If you have a new data set and a predictive problem, you may wish to use RAMP to organise local experiments within your team, log model prototypes and their scores or formalise your problem with resuable workflow building blocks. If you are a researcher you may be interested in setting up a RAMP challenge on RAMP studio to incite data scientists and machine learning researchers to provide machine learning solutions to your predictive problem. In this section we walk you through what you need to do to either use RAMP workflow locally or to launch a RAMP challenge on RAMP studio.

Data

First, you will need to prepare your data by cleaning, if necessary, and splitting it into the required public and private, test and training sets. See Preparing your data for more details.

Minimal requirements

Next, to setup your predictive problem to use RAMP workflow, the following files/folders are required:

  • problem.py - this parametrizes the setup and uses building blocks from RAMP workflow. More information about writing this script can be found at The problem.py file.

  • submissions/ - each solution to be tested should be stored in its own directory within submissions/. The name of this new directory will serve as the ID for the submission. If you wish to launch a RAMP challenge you will need to provide an example solution within submissions/starting_kit/. Even if you are not launching a RAMP challenge on RAMP Studio, it is useful to have an example submission as it shows which files are required, how they need to be named and how each file should be structured.

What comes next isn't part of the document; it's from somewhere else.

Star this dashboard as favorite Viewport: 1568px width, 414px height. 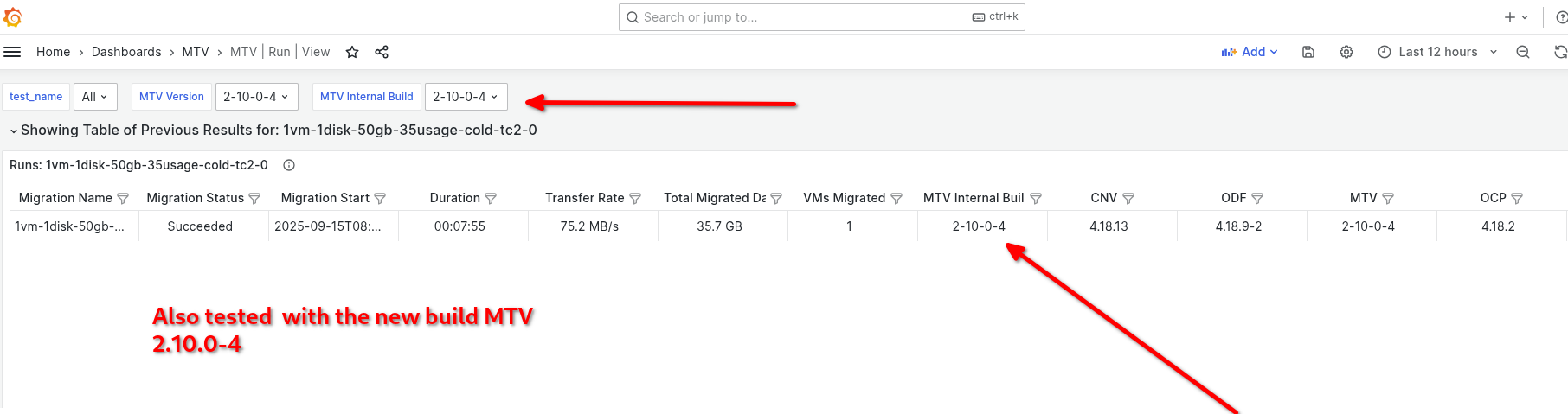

  • data files - the data files of the challenge can be stored with your starting kit in a folder named data/. Alternatively, your data may also be downloaded from elsewhere. If this is the case, you will need to provide a download_data.py file. This file should download the data when you open a terminal and run:

    $ python download_data.py
    

Full starting-kit

Once you have the above files, it is quite easy to prepare the additional files required for a full RAMP ‘starting-kit’. These files are not required for RAMP workflow to function locally but are useful for participants and are required to launch a RAMP challenge on RAMP Studio.

  • starting-kit notebook - this is a jupyter notebook that introduces the predictive problem, provides some background information, exploratory data analysis and data visualisation, explains the workflow and provides a simple example solution. This example solution should generally be the same solution as within the submissions/starting_kit (see above).

  • requirements.txt - lists the required packages, for participants that wish to use pip.

  • environment.yml - lists the required packages, for participants that wish to use conda.

  • README.md - this is the homepage when the challenge is on GitHub and should provide a quick start guide.

The files listed above should be stored in the same RAMP ‘starting-kit’ directory. The base directory of a full RAMP starting-kit should thus look like:

<starting_kit_name>/    # root starting-kit directory
├── README.md
├── download_data.py (optional)
├── problem.py
├── requirements.txt
├── <ramp_kit_name>_starting_kit.ipynb
├── data/
|   ├── train.csv     # any data file format acceptable
|   └── test.csv
└── submissions/
    └── <starting_kit>/      # example solution
        └── <submission_file.py>

If you wish to launch a RAMP challenge on RAMP Studio you will need to upload the full starting-kit to ramp-kits.

Overall directory structure

To deploy a RAMP challenge on a RAMP server, you will need a ‘starting-kit’ and a ‘data’ directory. These directories are generally stored with the following directory structure:

├── ramp-kits/
|   ├── <starting_kit_one>   # root starting-kit directories for each challenge
|   └── <starting_kit_two>
└── ramp-data/
    ├── <data_for_kit_one>   # root data directories for each challenge
    └── <data_for_kit_two>

Note in the example above, there are two different RAMP challenges, with corresponding starting-kit and data directories for each.